Исходный отрывок:

|---|

В то время дела в отцовском баре шли все хуже и хуже. Я думаю, что все это произошло потому, что он много и бесплатно наливал клиентам спиртного. Собственный бар не приносил ему дохода, а медленно высасывал деньги. Родители работали больше, чем когда-либо, а денег в семье становилось все меньше. У отца уже давно не было нервных срывов, но мы чувствовали, что этот срыв не за горами.
Однажды днем я была в гостях у Сю. Позвонила Аннет и попросила меня к телефону. Когда я взяла трубку, по ее голосу я услышала, что все очень плохо.
– Выезжай домой прямо сейчас, – сказала Аннет. – Немедленно.
Я вскочила на велосипед и изо всех сил начала крутить педали. От Сю до нашего дома было совсем недалеко.
Я вошла в дверь и обратила внимание, что искусственная ветка мимозы, которая стояла в коридоре, валяется посреди комнаты. Я услышала крики и, практически не дыша, двинулась в ту сторону. Обычно нервные срывы отца происходили ночью, когда можно было спрятаться в спальне, выключить свет и раствориться в темноте. Однако на этот раз срыв у отца произошел днем, и прятаться было негде. Я слышала, как мама просит отца остановиться. Я подумала, что мне очень хочется забежать на второй этаж и спрятаться вместе с братьями и сестрами, но поняла, что сейчас не могу себе этого позволить. Мне было уже шестнадцать лет, и я уже не могла делать вид, что ничего не происходит.
Я вошла на кухню. Недавно приобретенные новый стол и стулья были разбиты в щепки. Мама лежала на полу, свернувшись калачиком. Над ней возвышалась фигура отца. Отец пинал мать ногами.
Я не выдержала. Я и раньше пыталась прекратить эти страшные сцены, заставить отца не кричать на Фрэнка, но в этот раз я поняла, что больше такого издевательства просто не потерплю. Я подбежала к отцу, начала бить его кулаками и кричать, чтобы он прекратил. Он отбросил меня одной рукой, я отлетела через всю комнату и ударилась о стену. Отец снова принялся пинать мать ногами.
Я вскочила на ноги так быстро, что даже сама удивилась. Я не знала, повредила ли я что-нибудь во время удара, и мне было совершенно все равно. Я подошла к отцу и крепко сжала руку в кулак. Я поднесла кулак к его носу и начала орать на него так громко, как никогда в жизни не орала. Я услышала, что мать умоляет меня уйти. Но я не сдавалась и трясла кулаком в нескольких сантиметрах от лица отца. Я была такой злой, какой еще никогда не была в жизни.

|---|

(Данные для указания цели)
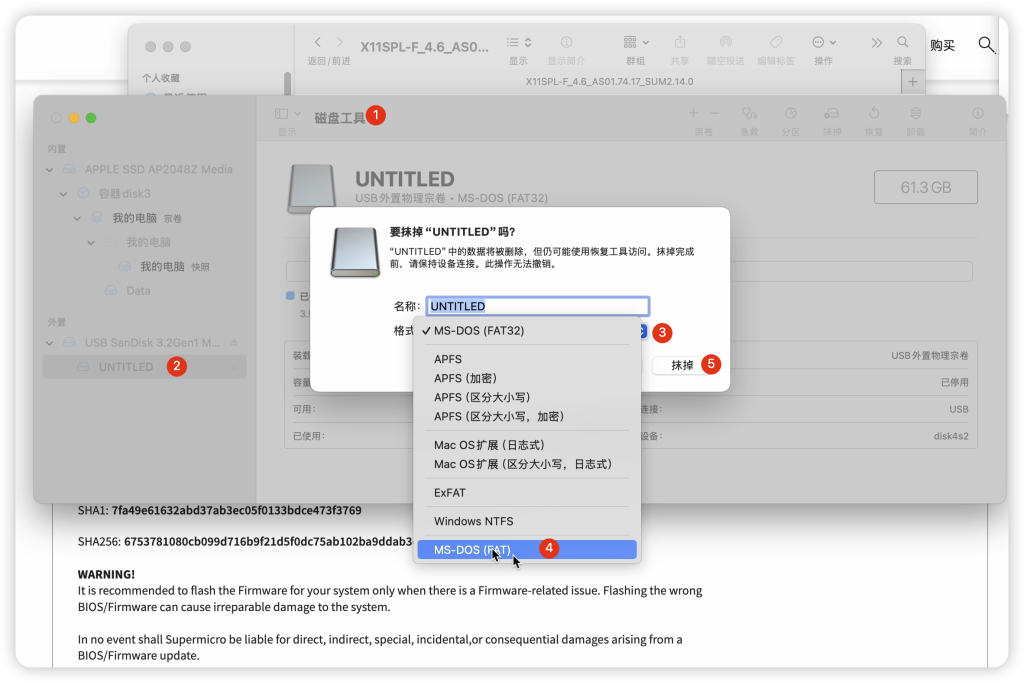Image resolution: width=1024 pixels, height=683 pixels.
Task: Click the add volume plus icon
Action: tap(695, 114)
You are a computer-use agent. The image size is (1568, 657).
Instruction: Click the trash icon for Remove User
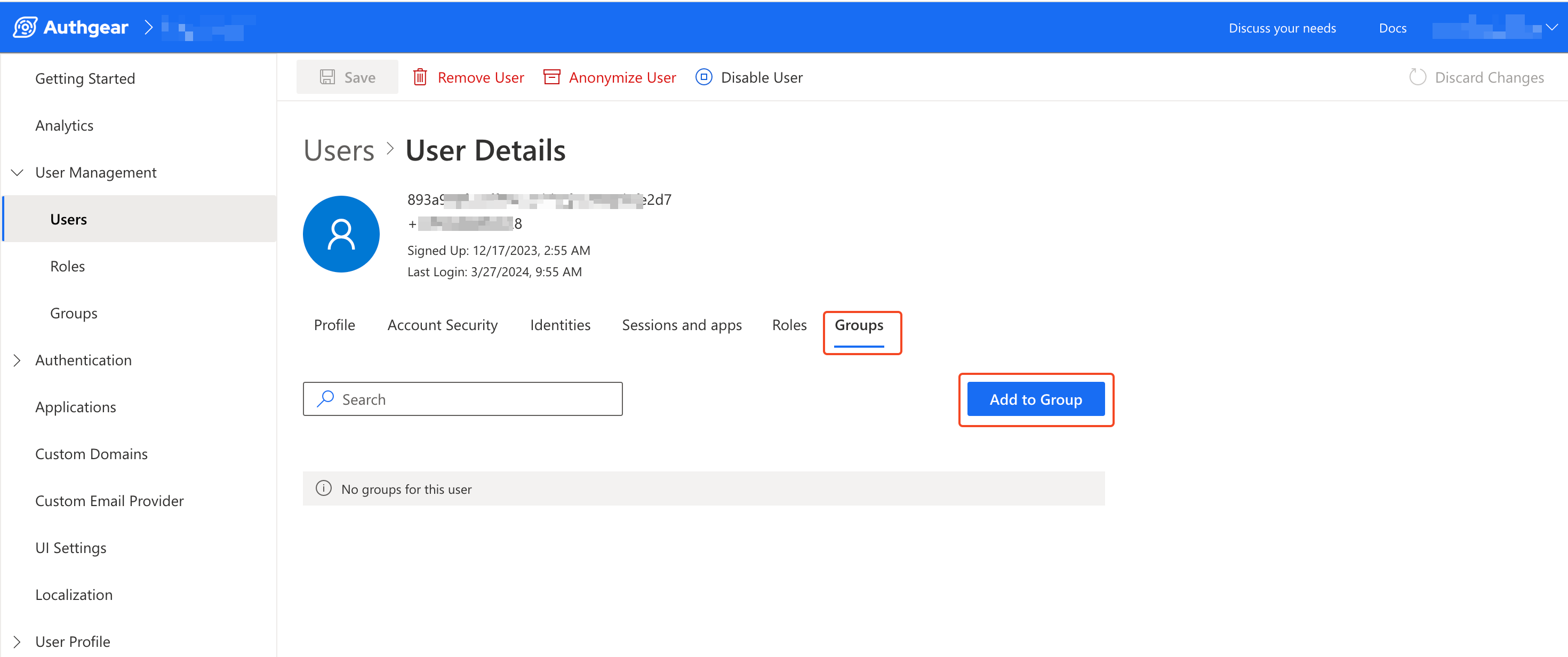point(419,77)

|---|

Задания:
- A) Воспроизведите из отрывка о срыве отца фрагмент, начиная со слов "В то время дела" и заканчивая словами "было совсем недалеко.".
- B) Ответьте по отрывку о срыве отца на три вопроса:
(i) Кто позвонил и велел немедленно выезжать домой?
(ii) Какой предмет, стоявший в коридоре, оказался посреди комнаты?
(iii) Что случилось с недавно приобретенными столом и стульями на кухне?
- C) Подхватите отрывок о срыве отца и продолжите повествование после последнего приведенного предложения.
Эти строки для работы не понадобятся.

Ответы по порядку:
- A)
В то время дела в отцовском баре шли все хуже и хуже. Я думаю, что все это произошло потому, что он много и бесплатно наливал клиентам спиртного. Собственный бар не приносил ему дохода, а медленно высасывал деньги. Родители работали больше, чем когда-либо, а денег в семье становилось все меньше. У отца уже давно не было нервных срывов, но мы чувствовали, что этот срыв не за горами.
Однажды днем я была в гостях у Сю. Позвонила Аннет и попросила меня к телефону. Когда я взяла трубку, по ее голосу я услышала, что все очень плохо.
– Выезжай домой прямо сейчас, – сказала Аннет. – Немедленно.
Я вскочила на велосипед и изо всех сил начала крутить педали. От Сю до нашего дома было совсем недалеко.

- B)
(i) Позвонила Аннет.
(ii) Посреди комнаты валялась искусственная ветка мимозы.
(iii) Стол и стулья были разбиты в щепки.

- C)
– Прекрати, или я вызову полицию! – орала я. – Немедленно прекрати, или тебя арестуют!
Не знаю, что помогло все исправить. Возможно, моя собственная ярость. Возможно, отец понял, что я его не боюсь. Может быть, он испугался моей угрозы вызвать полицию, потому что до этого никто ему этим никогда не угрожал. Не знаю, что это было, но мои действия возымели эффект. Отец перестал бить мать. Он обмяк, словно из него выпустили воздух. Он стоял, сутулясь, и вид у него был побитый и побежденный. Потом он, шаркая ногами, вышел из кухни. Я подошла к матери. Вскоре спустилась Аннет, потом Нэнси, а потом Фрэнк и маленький Стивен. Мы стояли среди разбитой мебели и смотрели, как мама плачет. Через некоторое время она села в автомобиль и сама поехала в больницу.
Оказалось, что у нее было сломано три ребра.
В больнице ей сделали перевязку и отправили домой, не задавая лишних вопросов.
Мамины синяки и раны постепенно зажили. Она не бросила отца ни раньше, ни после этого страшного случая. Но во мне что-то изменилось. Я не покорилась его воле и сказала ему, что я думаю. Казалось, что я нашла оружие борьбы с нервными срывами отца. Мне казалось, что я увидела выход из тупика.
Можно сказать, что в тот день я выросла.
XII
Стоишь снаружи и смотришь внутрь
Через некоторое время после празднования Дня благодарения я спросила у Мориса, как он обычно отмечает Рождество.
– Никак, – равнодушно ответил он и пожал плечами.
– То есть как? Вообще не отмечаешь?
– Не, вообще никак.
Я не отставала от него, и Морис объяснил, что обычно его семья не делала на Рождество ничего особенного. Он помнил, как пару раз его мать готовила что-то вкусное, но последнее Рождество он встретил в Армии Спасения. Там его бесплатно покормили, а потом один из сотрудников подвел его к коробке с игрушками для детей из бедных семей и предложил выбрать себе подарок. Морис выбрал плюшевого мишку.
Ребята вроде меня, конечно, знают, что такое Рождество. Мы по телевизору видели. Но мы как бы стоим снаружи и смотрим внутрь на чей-то чужой праздник.
Как я поняла, этот плюшевый мишка был единственным подарком, который Морис получил на Рождество. Я спросила его о том, хочет ли он встретить Рождество со мной и моей семьей. Он моментально сказал «да» и широко улыбнулся.
В субботу перед Рождеством мы с Морисом пошли покупать елку. Мы выбрали хорошую елочку у продавца на улице и принесли ее домой. Я достала украшения: «серебряный дождь», игрушечные яблоки и гирлянды. Потом я поставила пластинку с рождественскими песнями, мы выпили горячего шоколада и полюбовались на рождественское дерево.
Потом мы поужинали и испекли печенье с шоколадной крошкой.
Я достала лист бумаги и попросила Мориса написать мне, что он хочет получить в подарок от Санта-Клауса.
– Но ведь Санта-Клауса не существует, – сказал Морис с улыбкой.
– Может быть, и не существует, – ответила я. – Но это не мешает тебе написать, что ты бы хотел получить в подарок.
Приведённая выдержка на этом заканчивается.